Para una sociedad no solo es necesario
que el número de delitos disminuya, también que se reduzca el miedo a los mismos. Si
hay demasiado miedo el bienestar de los ciudadanos y su confianza en
los demás disminuye, afectando a su calidad de vida
independientemente de si realmente se producen tantos delitos como se
piensa. Por lo tanto las fuerzas de seguridad y los medios de
comunicación tienen la responsabilidad de evitar un temor desmedido
en la sociedad, un deber que se debe compatibilizar con sus otras
funciones de proteger y mantener informados a los ciudadanos
respectivamente.
Los
ciudadanos desean un cuerpo de policía que esté presente y visible
en su vecindario, listo para actuar ante cualquier situación y
conocido por los habitantes. Lo que se pide para reducir el crimen y
el miedo al mismo es la presencia de más oficiales en la calle, pero
este enfoque es una solución psicológica con resultados temporales
(porque persisten otras condiciones que provocan miedo al delito, y
los ciudadanos piden todavía más presencia policial) o incluso
contraproducentes (que haya más policías causa que el vecindario se
perciba como inseguro). En cualquier caso lo que se desea es la
cercanía de los agentes, una patrulla de a pie reduce el miedo al
delito mientras que una en coche tiende a aumentarlo.
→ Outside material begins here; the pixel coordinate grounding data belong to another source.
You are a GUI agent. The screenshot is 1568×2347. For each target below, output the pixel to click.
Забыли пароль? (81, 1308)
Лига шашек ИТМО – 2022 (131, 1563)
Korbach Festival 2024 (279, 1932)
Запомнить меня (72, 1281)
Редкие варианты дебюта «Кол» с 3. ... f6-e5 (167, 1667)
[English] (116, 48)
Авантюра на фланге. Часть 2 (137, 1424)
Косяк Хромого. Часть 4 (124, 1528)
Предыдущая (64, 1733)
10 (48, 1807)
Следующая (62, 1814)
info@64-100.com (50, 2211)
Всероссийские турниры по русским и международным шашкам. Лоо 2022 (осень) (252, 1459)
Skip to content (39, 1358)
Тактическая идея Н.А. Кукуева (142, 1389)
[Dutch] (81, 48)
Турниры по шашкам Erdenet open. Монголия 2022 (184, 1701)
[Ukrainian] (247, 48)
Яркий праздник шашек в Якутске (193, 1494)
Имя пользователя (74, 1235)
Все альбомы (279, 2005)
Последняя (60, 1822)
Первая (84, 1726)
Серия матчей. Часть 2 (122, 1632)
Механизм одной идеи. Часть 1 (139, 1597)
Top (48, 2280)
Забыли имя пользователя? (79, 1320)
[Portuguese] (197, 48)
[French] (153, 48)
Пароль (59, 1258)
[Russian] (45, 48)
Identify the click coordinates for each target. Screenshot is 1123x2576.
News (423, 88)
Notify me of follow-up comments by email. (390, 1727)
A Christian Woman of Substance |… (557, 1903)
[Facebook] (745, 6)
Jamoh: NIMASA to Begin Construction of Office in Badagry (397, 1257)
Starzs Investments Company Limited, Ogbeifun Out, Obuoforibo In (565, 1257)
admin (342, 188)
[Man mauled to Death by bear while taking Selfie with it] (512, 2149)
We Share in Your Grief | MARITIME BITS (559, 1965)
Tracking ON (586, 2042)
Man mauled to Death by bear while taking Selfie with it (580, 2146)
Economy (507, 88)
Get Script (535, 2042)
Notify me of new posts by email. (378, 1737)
El papel de los medios de comunicación
es claro. La cobertura exhaustiva que se hace de los delitos
violentos aumenta el miedo. Hasta qué punto es necesario para los
ciudadanos recibir tanta información sobre estos sucesos es una
cuestión discutible. Pero es indudable que el aumento de la
presencia de crímenes en los medios es una de las causas de que el
crecimiento del miedo al delito esté disociado de la criminalidad
real.
Al mismo tiempo algunos políticos
emplean el miedo al delito como arma política, impulsando reformas
en las leyes con el objetivo de ganar las elecciones en lugar de
conseguir una reducción real de la criminalidad.
Pero el mayor problema es la falta de
recursos. Se conocen medidas válidas para reducir el miedo al
delito, como el rediseño urbano para eliminar zonas de riesgo o la
cercanía y capacidad de mantener el orden de la policía. Pero estos
métodos requieren una inversión, que no siempre está disponible.
La eficiencia se pone por encima, la actividad de la policía se
centra en responder a los crímenes. Para conseguir solucionar el
problema social del miedo al delito es necesario que se tomen medidas
diferentes a las necesarias para prevenir el crimen, y esta es una
tarea que se debe llevar a cabo a todos los niveles.